BWOODBY@CULLMANTIMES.COM
Cullman County Schools are preparing to protect students during potential disasters by practicing evacuation and response skills now.
The school board approved an agreement with Ryans Creek Baptist Church at Thursday’s meeting to secure the church as an evacuation site for Cold Springs students.
“We started preparing this agreement about six months ago,” Cullman County Schools Superintendent Hank Allen said. “Ryan’s Creek is close enough to Cold Springs’ campus, yet far enough away to take students away from any catastrophe that might have happened.”
The board and the church reached the agreement only weeks before the school system holds a mock disaster at Cold Springs.
“The mock disaster planned is simply so we can actually go through our procedures to respond to a disaster,” Allen said. “This will not only be practice for the school system but it will give the schools the opportunity to work with other agencies during response.”
Allen said the Cullman County Sheriff’s Department, county fire departments, the Emergency Management Agency and county road departments have been part of the mock disaster planning. On May 12, Allen said these agencies will respond to a fake gas leak at a propane tank near the schools.

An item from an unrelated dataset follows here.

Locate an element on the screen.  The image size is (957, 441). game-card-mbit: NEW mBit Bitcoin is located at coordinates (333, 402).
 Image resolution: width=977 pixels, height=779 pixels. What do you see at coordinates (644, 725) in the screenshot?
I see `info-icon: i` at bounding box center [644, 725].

“We will evacuate students to Ryans Creek, and this should show us how much time it takes to evacuate students, get them on buses and to the site,” Allen said. “We will utilize the emergency phone system to coordinate parent pick up.”
Though students will be evacuated, Allen said the mock disaster will not take away from much instructional time during the day.
While this is the first time the system has staged an incident at Cold Springs schools, Allen said crews responded to a mock disaster last summer at Hanceville schools.
“We had an actual perpetrator come on campus, with a gun and he took some students hostage in a classroom there,” he said. “Everything was mocked, but we video taped it so we could go back and learn from our mistakes.”
Through that practice, Allen said he and others realized they were not quite as prepared as they had thought to manage a student evacuation.
“We realized we needed to secure a site off-campus to take students,” he said. “That’s one of the reasons we made the deal with Ryans Creek Baptist.”
Allen said the school board is working to secure agreements with various churches and community centers in areas near county schools to allow use of those facilities in the event of an emergency evacuation. Allen said some schools may require agreements with multiple facilities in their communities, due to student population size.
Eventually, the board intends to hold a mock disaster at each school to practice that school’s and community’s disaster response plans.
“After the Hanceville mock crisis, we started planning the Cold Springs event,” Allen said. “Our plan is to do a mock disaster for each school. ... Each year we want to try to stage one.”
Allen said the biggest challenge to organizing the disaster practices is coordinating times which work out with the other agencies.
“Timing is not always as convenient as we’d like it to be, because we have to work with so many other agencies to get them together,” he said. “It takes a whole lot of planning going into it to bring those agencies together. We’ve already met three times at Cold Springs, and had six different agencies represented at our meeting the other day. There’s a lot of manpower and coordination that goes into it.”
Allen said funding for the mock disasters has not been a problem and the board sets aside money in its budget to sponsor the events.
“We’ve been in partnership with these other agencies, and they are not charging us anything for this,” he said. “We’re thankful to them for keeping those costs down. The actual cost is not a significant amount of money.”